Domain 1 — Essential AI Knowledge
1. Which NVIDIA framework is specifically designed for training, fine-tuning, and deploying large language models, automatic speech recognition, and text-to-speech models?
- A) TensorRT
- B) RAPIDS
- C) NeMo
- D) Triton Inference Server
2. A data scientist wants GPU-accelerated equivalents of pandas and scikit-learn to speed up data preprocessing on an NVIDIA GPU cluster. Which NVIDIA product addresses this?
- A) NCCL
- B) RAPIDS
- C) TensorRT
- D) DOCA
3. Which statement correctly describes the relationship between AI, ML, and Deep Learning?
- A) ML is a subset of DL; DL is a subset of AI
- B) AI is a subset of ML; ML is a subset of DL
- C) DL is a subset of ML; ML is a subset of AI
- D) All three are independent, parallel fields
4. What two resources do scaling laws (Chinchilla) indicate primarily determine the quality of a trained language model?
- A) Number of layers and number of attention heads
- B) Compute (FLOPS) and dataset size (tokens)
- C) GPU memory and interconnect bandwidth
- D) Batch size and learning rate
5. An organization needs to run LLM inference alongside professional visualization (ray tracing, rendering) on a single GPU server. Which GPU family best meets this requirement?
- A) Hopper (H100)
- B) Ada Lovelace (L40S)
- C) Blackwell (B200)
- D) Grace CPU
6. What is the primary purpose of TensorRT in an AI deployment pipeline?
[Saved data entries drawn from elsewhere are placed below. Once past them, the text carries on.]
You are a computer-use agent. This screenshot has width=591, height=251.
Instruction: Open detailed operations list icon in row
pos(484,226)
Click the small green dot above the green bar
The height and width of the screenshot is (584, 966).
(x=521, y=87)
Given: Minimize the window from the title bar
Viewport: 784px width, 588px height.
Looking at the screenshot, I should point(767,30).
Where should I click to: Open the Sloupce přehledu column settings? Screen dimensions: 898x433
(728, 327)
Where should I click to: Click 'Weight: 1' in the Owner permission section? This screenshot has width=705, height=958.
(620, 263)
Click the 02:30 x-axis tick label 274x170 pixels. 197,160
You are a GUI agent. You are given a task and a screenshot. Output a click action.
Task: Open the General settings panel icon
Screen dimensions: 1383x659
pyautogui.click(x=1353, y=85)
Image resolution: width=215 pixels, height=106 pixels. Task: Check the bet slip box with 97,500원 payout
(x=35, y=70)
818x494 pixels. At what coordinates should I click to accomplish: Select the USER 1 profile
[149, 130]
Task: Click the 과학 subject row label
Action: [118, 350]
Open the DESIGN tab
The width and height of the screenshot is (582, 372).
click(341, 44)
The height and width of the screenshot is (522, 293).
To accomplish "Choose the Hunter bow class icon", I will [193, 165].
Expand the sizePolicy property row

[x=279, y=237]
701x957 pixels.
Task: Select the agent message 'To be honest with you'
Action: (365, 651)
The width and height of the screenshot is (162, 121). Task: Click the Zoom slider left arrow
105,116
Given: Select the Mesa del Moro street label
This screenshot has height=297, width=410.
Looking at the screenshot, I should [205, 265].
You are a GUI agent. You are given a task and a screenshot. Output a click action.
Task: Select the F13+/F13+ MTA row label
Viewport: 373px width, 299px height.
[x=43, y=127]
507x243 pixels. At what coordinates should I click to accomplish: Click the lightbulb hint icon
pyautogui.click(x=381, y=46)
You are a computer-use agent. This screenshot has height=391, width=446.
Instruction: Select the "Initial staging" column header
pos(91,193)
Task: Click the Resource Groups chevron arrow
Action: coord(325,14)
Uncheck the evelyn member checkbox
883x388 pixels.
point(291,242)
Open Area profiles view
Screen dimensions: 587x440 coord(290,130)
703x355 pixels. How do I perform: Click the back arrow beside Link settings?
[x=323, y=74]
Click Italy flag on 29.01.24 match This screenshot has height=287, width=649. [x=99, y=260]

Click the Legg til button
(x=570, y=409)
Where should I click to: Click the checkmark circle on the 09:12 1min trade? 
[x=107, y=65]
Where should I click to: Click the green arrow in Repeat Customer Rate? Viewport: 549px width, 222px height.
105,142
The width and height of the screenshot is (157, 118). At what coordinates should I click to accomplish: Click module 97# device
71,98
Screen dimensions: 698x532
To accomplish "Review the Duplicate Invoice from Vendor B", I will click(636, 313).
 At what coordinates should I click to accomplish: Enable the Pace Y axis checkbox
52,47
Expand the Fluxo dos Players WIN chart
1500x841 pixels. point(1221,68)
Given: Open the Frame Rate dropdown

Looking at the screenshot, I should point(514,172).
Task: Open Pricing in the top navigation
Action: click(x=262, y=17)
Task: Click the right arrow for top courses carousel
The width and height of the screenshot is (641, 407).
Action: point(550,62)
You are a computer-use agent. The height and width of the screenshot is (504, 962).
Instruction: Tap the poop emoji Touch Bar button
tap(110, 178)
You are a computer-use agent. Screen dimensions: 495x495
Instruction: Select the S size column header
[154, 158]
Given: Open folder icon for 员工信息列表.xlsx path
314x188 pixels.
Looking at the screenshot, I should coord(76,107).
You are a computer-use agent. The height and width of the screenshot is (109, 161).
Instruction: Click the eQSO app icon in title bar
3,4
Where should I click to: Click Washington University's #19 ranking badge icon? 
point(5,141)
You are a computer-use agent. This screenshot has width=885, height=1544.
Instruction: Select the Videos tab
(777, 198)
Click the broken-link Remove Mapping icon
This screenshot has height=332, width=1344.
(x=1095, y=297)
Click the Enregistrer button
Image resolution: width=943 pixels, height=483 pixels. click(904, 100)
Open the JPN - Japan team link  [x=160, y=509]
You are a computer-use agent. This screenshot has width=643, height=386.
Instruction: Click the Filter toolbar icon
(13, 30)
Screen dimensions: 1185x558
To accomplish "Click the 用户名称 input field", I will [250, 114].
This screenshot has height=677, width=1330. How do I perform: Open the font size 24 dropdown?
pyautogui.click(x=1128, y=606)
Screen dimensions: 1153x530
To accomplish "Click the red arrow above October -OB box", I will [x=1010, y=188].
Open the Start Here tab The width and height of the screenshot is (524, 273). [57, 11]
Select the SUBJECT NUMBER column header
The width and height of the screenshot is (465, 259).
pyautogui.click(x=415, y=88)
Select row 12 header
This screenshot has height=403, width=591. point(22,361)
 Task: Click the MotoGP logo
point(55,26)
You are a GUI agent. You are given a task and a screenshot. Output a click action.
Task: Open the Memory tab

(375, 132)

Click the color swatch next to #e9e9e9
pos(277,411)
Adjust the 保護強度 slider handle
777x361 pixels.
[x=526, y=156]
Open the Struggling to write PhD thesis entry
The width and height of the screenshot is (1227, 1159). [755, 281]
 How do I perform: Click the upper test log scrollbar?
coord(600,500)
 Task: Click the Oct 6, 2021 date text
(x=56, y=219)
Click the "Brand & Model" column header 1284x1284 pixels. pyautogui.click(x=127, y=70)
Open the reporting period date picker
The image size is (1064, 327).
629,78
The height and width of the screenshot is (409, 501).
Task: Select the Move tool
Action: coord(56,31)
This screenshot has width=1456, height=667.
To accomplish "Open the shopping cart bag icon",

- A) Training large language models
- B) Collective communications for distributed training
- C) Optimizing trained models for inference on NVIDIA GPUs
- D) Monitoring GPU health in production
7. Which statement about NVIDIA NGC is correct?
- A) NGC is a paid cloud service for running AI training jobs
- B) NGC is a free catalog of GPU-optimized containers and pre-trained models
- C) NGC is NVIDIA’s BMC management platform
- D) NGC requires an NVIDIA AI Enterprise license
8. During transformer model training, which operation consumes the most GPU memory?
- A) Storing model weights in FP32
- B) Storing all intermediate activations for backpropagation
- C) Loading training data from storage
- D) Gradient clipping
9. Which GPU is recommended for Virtual Desktop Infrastructure (VDI) workloads in the NVIDIA data center GPU use-case matrix?
- A) H100
- B) B200
- C) L40S
- D) L4
10. The NVIDIA B200 GPU introduced which new precision format not present in Hopper?
- A) INT8
- B) FP8
- C) BF16
- D) FP4
Domain 2 — AI Infrastructure
11. A 70B parameter model is to be served in FP16 precision. What is the minimum GPU memory required to hold the model weights?
- A) 35 GB
- B) 70 GB
- C) 140 GB
- D) 280 GB
12. What is the key advantage of scale-up (multi-GPU within one node) compared to scale-out (multi-node)?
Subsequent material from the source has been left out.